>>>>>

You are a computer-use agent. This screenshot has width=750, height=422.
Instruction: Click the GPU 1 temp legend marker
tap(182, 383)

<<<<<
>>>>>

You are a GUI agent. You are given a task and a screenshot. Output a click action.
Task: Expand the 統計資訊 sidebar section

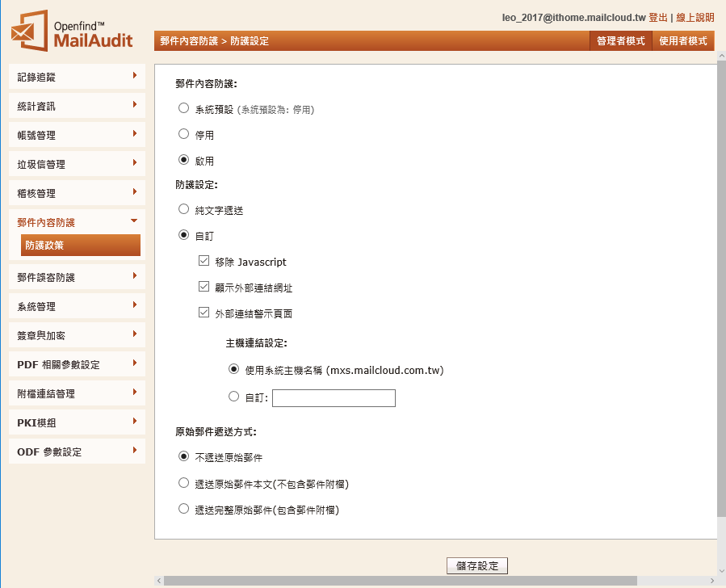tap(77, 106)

<<<<<

* _Brief_: Take every line above where "agent" appears and copy it.

* _Exercise result_:
You are a computer-use agent. This screenshot has width=750, height=422.
You are a GUI agent. You are given a task and a screenshot. Output a click action.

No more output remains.